WPS's Washington Freedom is having trouble selling sponsorships, and season ticket sales are below expectations. A proposed renovation at Maryland SoccerPlex, the Montgomery County complex that will serve as the Freedom's home stadium, was put on hold.
The economy "has tempered everybody's expectations," said Joseph Quinn, who, before becoming the Freedom's president and general manager, was chief financial officer for the investment firm run by team owner and Discovery Communications founder John Hendricks.
"It has been extremely difficult getting money out of the corporations either nationally or locally," Quinn added. "Indications are that things will loosen up as we get closer to opening day [March 29], but in trying to bring some closure, there is still some hesitance" from potential sponsors.
The recession prompted the Washington Redskins to lay off several staff members, the 22-year-old Arena Football League to suspend the 2009 season and the Richmond Renegades, a minor league hockey team, to suspend operations after this season -- all troubling signs for a start-up such as WPS.
"If you look at the marketplace -- for everyone, not just the women's league -- it is really strained right now," said David Carter, who runs the University of Southern California's Sports Business Institute. "It's incredibly unfortunate [for WPS] because it looks as though they have corrected their business model, and you just hope they can take it for a credible spin. It's just bad timing."
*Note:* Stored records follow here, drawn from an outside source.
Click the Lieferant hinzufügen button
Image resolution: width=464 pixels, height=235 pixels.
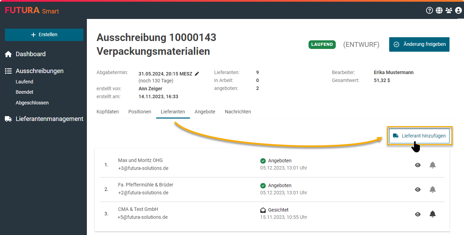coord(419,136)
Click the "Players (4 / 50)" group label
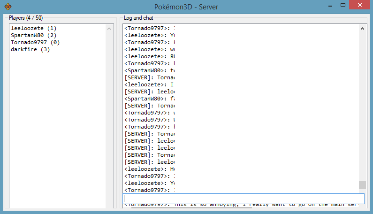Image resolution: width=373 pixels, height=214 pixels. tap(27, 18)
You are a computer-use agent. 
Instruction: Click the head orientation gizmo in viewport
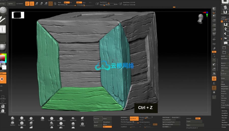click(x=201, y=18)
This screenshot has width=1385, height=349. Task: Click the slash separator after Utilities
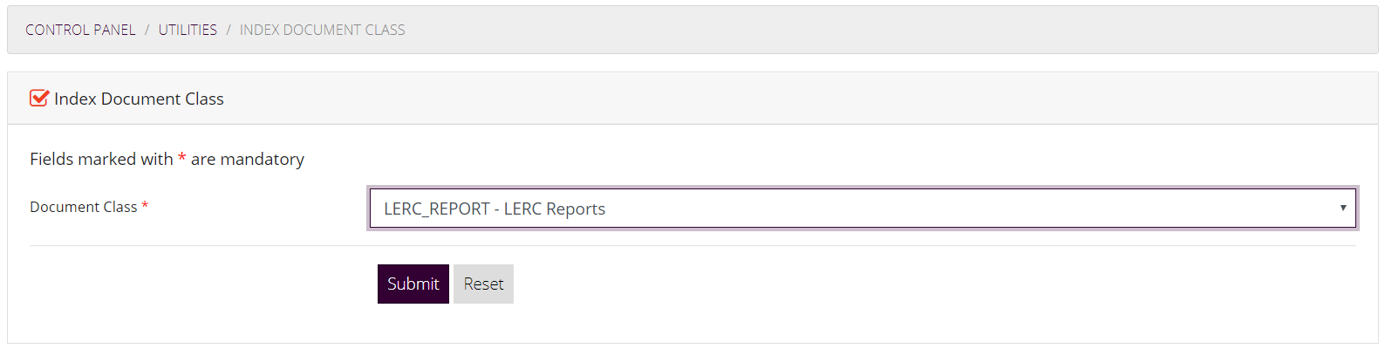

WPS has one major national sponsor, Puma, and negotiations with other firms have "slowed down or stopped," Commissioner Tonya Antonucci said recently.
WPS officials, however, believe the league's business structure will help it weather the economic storm and allow it to meet modest goals. Players will earn an average of $32,000 on six-month contracts instead of the full-year pacts used in the WUSA. To supplement earnings during the offseason, players will be loaned to clubs overseas, coach youth teams aligned with WPS or work non-soccer jobs identified for them by team officials.
Conservative spending means less dependence on ticket sales. Quinn said the Freedom needs to draw 5,000 fans for each of its seven or eight regular season home games at Maryland SoccerPlex, which, despite not having the financial wherewithal to make permanent upgrades, has added temporary seating for 2,700 to increase capacity to about 6,000. Washington will also play as many as three doubleheaders with D.C. United at RFK Stadium, a venue the Freedom used for WUSA games but deemed too expensive to lease in the new league.
WPS teams playing in larger venues, such as the Chicago Red Stars at 20,000-seat Toyota Park and the Los Angeles Sol at 27,000-seat Home Depot Center, will have a higher attendance threshold to compensate for higher rents. Several sections of those stadiums will be blocked off to keep fans in the same area, similar to the approach used by MLS for its teams that played in NFL stadiums. The Freedom has sold about 700 season tickets, half of Quinn's expectations. Chicago is near 1,200 and hopes to reach 2,000, according to Red Stars President Peter Wilt.